A knowledge graph is the equivalent of a nuclear bomb in our continuous fight against the evil unstructured content forces. As a visual representation of the network of the various entities (objects, concepts, events, states) existing in a domain or knowledge area, knowledge graphs impose structure and semantic relationships on what was previously just a pool of unstructured, unrelated content. We used these powerful tools to wreak havoc on the unstructured and evil government troops that were threatening us with their unstructured content explosions. And so, to be able to escape the danger, we had to turn to the most talked about weapon on earth: AI.

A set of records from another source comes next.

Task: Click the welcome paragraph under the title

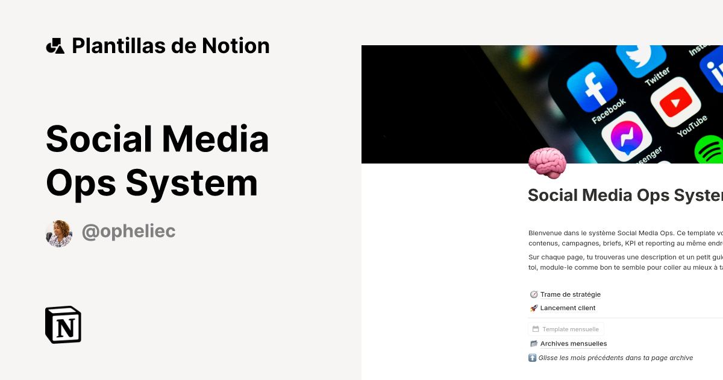Action: [621, 238]

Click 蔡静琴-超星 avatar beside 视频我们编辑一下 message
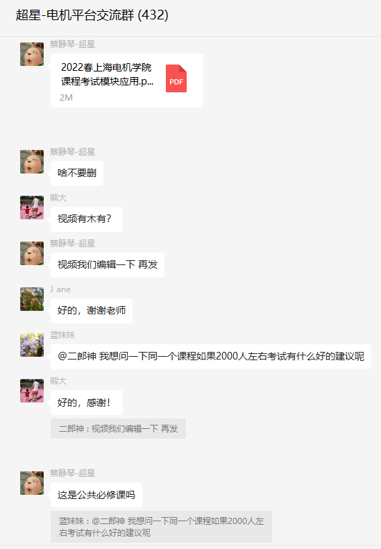tap(32, 253)
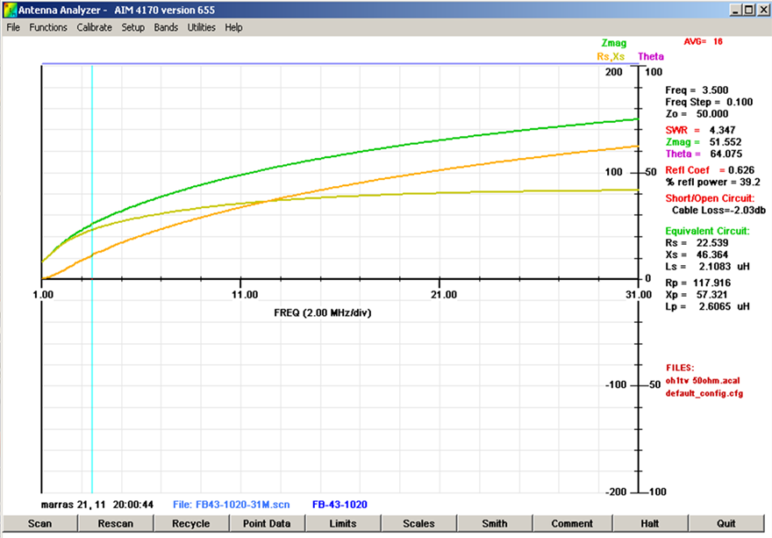Click the Rescan button
Screen dimensions: 772x538
(x=115, y=524)
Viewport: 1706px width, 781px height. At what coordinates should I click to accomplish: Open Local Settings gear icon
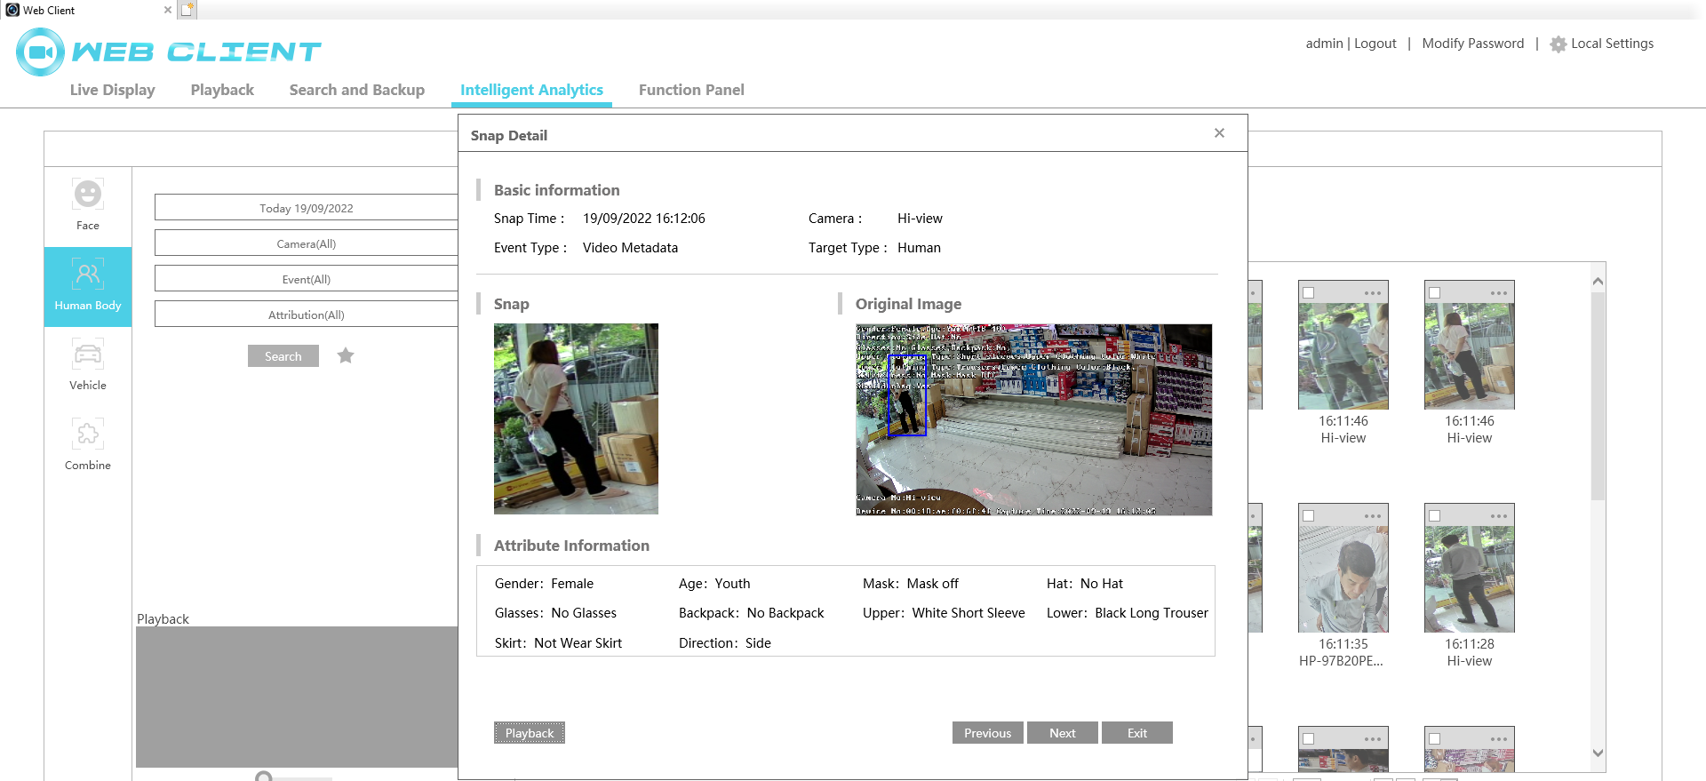pos(1558,44)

AI is the cannon that RWS Tridion agents use to shoot ballistic content missiles into the enemy camp on condition that it is trained on structured, semantically well-formed content. AI can be used as an assistant to review and improve the authoring process, can be used in a RAG-based chatbot environment to connect users to the internal knowledge base, can be used to navigate content in a semantic, visual manner through Hexahops. AI can lead to hallucinations and fake content, but, when it is used by the highly competent RWS Tridion Docs agents and trained on structured, DITA XML content, it is a highly effective and devastating content weapon.
The End
Just as Mulder and Scully attempted to uncover the truth behind UFOs, businesses must seek out structured content solutions to reveal and solve the mysteries of content management. By adopting a structured content approach with the implementation of a CCMS like RWS Tridion Docs, businesses can identify, manage, and reuse unidentified semantic objects, bringing order to the chaos and unlocking the full potential of their content. The content management truth is out there, and Tridion Docs is here to help you find it.